§ PROBLEM DESCRIPTION: From the first line to the last, restate the data exactly, leaving out the images.

** Opening MATERIAL PROVIDED block **

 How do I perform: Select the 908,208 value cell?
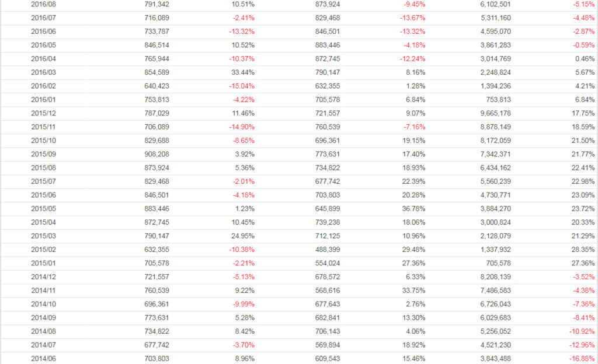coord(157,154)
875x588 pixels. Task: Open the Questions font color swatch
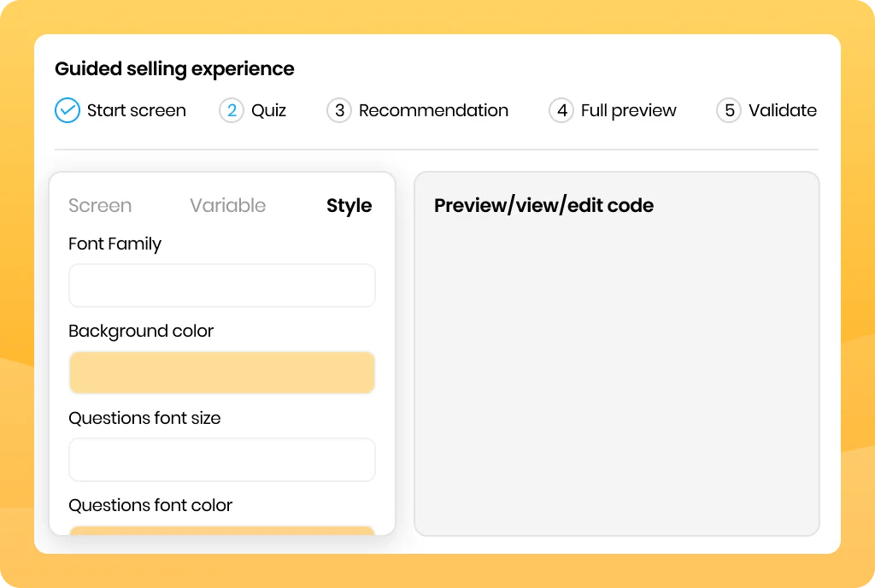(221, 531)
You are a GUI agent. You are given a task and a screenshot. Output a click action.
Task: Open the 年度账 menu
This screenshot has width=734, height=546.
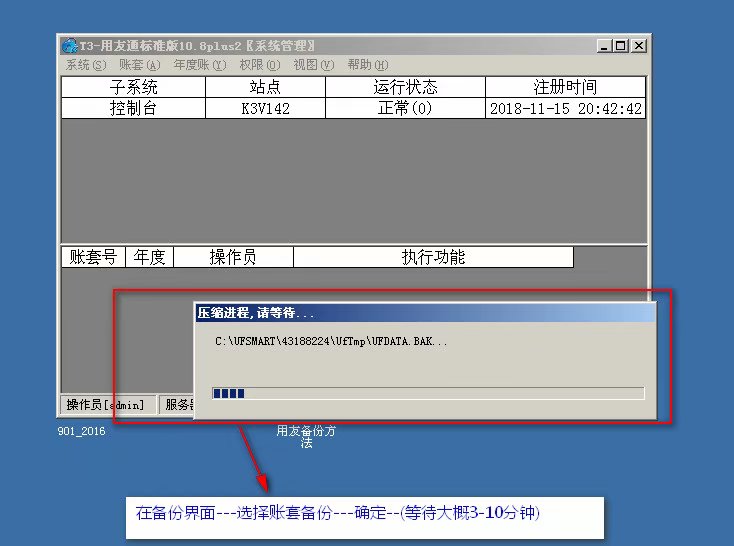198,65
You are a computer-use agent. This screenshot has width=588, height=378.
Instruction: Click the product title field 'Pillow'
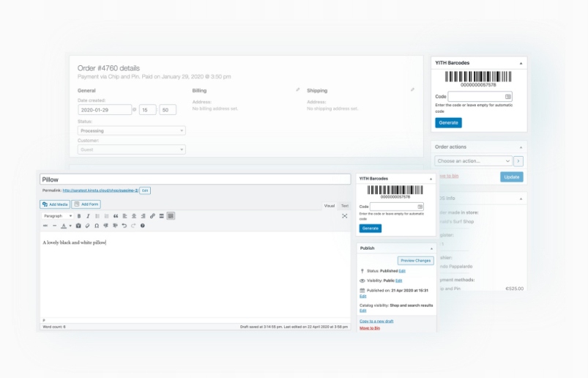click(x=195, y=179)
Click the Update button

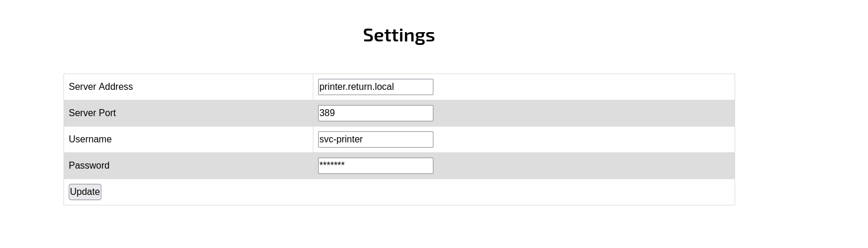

** Closing MATERIAL PROVIDED block **

§ THE COMPLETED TASK:
 How do I perform: Select the 908,208 value cell?
coord(157,154)
875x588 pixels. Task: Open the Questions font color swatch
(221, 531)
You are a GUI agent. You are given a task and a screenshot. Output a click action.
Task: Open the 年度账 menu
This screenshot has width=734, height=546.
198,65
You are a computer-use agent. This screenshot has width=588, height=378.
Instruction: Click the product title field 'Pillow'
click(x=195, y=179)
Click the Update button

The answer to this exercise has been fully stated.